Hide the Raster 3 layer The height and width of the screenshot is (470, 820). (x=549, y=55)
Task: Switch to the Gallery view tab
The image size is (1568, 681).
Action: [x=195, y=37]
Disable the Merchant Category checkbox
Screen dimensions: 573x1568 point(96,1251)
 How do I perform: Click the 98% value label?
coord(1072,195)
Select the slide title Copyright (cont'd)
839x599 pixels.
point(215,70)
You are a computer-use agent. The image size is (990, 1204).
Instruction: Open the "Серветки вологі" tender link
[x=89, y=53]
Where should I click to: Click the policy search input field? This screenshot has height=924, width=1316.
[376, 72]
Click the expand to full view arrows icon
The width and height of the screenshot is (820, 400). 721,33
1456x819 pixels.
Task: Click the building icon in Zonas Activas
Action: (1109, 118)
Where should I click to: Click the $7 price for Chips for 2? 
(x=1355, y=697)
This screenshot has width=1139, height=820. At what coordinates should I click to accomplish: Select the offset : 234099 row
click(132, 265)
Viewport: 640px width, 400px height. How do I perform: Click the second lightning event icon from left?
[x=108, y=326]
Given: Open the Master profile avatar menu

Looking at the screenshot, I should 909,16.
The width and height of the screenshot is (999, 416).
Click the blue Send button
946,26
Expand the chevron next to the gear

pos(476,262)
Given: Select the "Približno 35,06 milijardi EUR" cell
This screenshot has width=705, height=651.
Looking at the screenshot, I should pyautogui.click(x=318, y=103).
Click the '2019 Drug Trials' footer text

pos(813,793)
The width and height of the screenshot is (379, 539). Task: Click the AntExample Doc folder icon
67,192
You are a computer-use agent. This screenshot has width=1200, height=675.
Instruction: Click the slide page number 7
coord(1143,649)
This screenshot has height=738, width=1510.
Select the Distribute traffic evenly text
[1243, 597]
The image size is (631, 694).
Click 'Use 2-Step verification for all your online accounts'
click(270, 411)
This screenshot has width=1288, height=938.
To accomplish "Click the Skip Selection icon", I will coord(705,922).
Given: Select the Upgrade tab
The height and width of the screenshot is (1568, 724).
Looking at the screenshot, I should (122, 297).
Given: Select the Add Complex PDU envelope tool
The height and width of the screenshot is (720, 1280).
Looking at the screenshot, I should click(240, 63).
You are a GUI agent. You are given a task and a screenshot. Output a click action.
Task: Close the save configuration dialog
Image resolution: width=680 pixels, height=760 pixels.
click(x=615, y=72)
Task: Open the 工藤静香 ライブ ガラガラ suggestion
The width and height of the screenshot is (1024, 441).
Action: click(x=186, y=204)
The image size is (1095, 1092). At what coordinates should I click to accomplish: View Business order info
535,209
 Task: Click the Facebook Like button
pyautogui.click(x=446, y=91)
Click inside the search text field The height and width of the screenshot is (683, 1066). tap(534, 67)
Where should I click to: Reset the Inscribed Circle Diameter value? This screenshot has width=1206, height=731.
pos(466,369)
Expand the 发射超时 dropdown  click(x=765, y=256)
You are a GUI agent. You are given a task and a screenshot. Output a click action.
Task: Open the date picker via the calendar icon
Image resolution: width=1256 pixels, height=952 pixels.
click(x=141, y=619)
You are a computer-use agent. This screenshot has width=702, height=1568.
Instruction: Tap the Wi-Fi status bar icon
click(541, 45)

- - -

» Task statement:
Your answer must be the full listing, restated word for word.

» Result below:
Hide the Raster 3 layer The height and width of the screenshot is (470, 820). (x=549, y=55)
Task: Switch to the Gallery view tab
The image size is (1568, 681).
Action: [x=195, y=37]
Disable the Merchant Category checkbox
Screen dimensions: 573x1568 point(96,1251)
 How do I perform: Click the 98% value label?
coord(1072,195)
Select the slide title Copyright (cont'd)
839x599 pixels.
point(215,70)
You are a computer-use agent. The image size is (990, 1204).
Instruction: Open the "Серветки вологі" tender link
[x=89, y=53]
Where should I click to: Click the policy search input field? This screenshot has height=924, width=1316.
[376, 72]
Click the expand to full view arrows icon
The width and height of the screenshot is (820, 400). 721,33
1456x819 pixels.
Task: Click the building icon in Zonas Activas
Action: (1109, 118)
Where should I click to: Click the $7 price for Chips for 2? 
(x=1355, y=697)
This screenshot has width=1139, height=820. At what coordinates should I click to accomplish: Select the offset : 234099 row
click(132, 265)
Viewport: 640px width, 400px height. How do I perform: Click the second lightning event icon from left?
[x=108, y=326]
Given: Open the Master profile avatar menu

Looking at the screenshot, I should 909,16.
The width and height of the screenshot is (999, 416).
Click the blue Send button
946,26
Expand the chevron next to the gear

pos(476,262)
Given: Select the "Približno 35,06 milijardi EUR" cell
This screenshot has width=705, height=651.
Looking at the screenshot, I should pyautogui.click(x=318, y=103).
Click the '2019 Drug Trials' footer text

pos(813,793)
The width and height of the screenshot is (379, 539). Task: Click the AntExample Doc folder icon
67,192
You are a computer-use agent. This screenshot has width=1200, height=675.
Instruction: Click the slide page number 7
coord(1143,649)
This screenshot has height=738, width=1510.
Select the Distribute traffic evenly text
[1243, 597]
The image size is (631, 694).
Click 'Use 2-Step verification for all your online accounts'
click(270, 411)
This screenshot has width=1288, height=938.
To accomplish "Click the Skip Selection icon", I will coord(705,922).
Given: Select the Upgrade tab
The height and width of the screenshot is (1568, 724).
Looking at the screenshot, I should (122, 297).
Given: Select the Add Complex PDU envelope tool
The height and width of the screenshot is (720, 1280).
Looking at the screenshot, I should click(240, 63).
You are a GUI agent. You are given a task and a screenshot. Output a click action.
Task: Close the save configuration dialog
Image resolution: width=680 pixels, height=760 pixels.
click(x=615, y=72)
Task: Open the 工藤静香 ライブ ガラガラ suggestion
The width and height of the screenshot is (1024, 441).
Action: click(x=186, y=204)
The image size is (1095, 1092). At what coordinates should I click to accomplish: View Business order info
535,209
 Task: Click the Facebook Like button
pyautogui.click(x=446, y=91)
Click inside the search text field The height and width of the screenshot is (683, 1066). tap(534, 67)
Where should I click to: Reset the Inscribed Circle Diameter value? This screenshot has width=1206, height=731.
pos(466,369)
Expand the 发射超时 dropdown  click(x=765, y=256)
You are a GUI agent. You are given a task and a screenshot. Output a click action.
Task: Open the date picker via the calendar icon
Image resolution: width=1256 pixels, height=952 pixels.
click(x=141, y=619)
You are a computer-use agent. This screenshot has width=702, height=1568.
Instruction: Tap the Wi-Fi status bar icon
click(541, 45)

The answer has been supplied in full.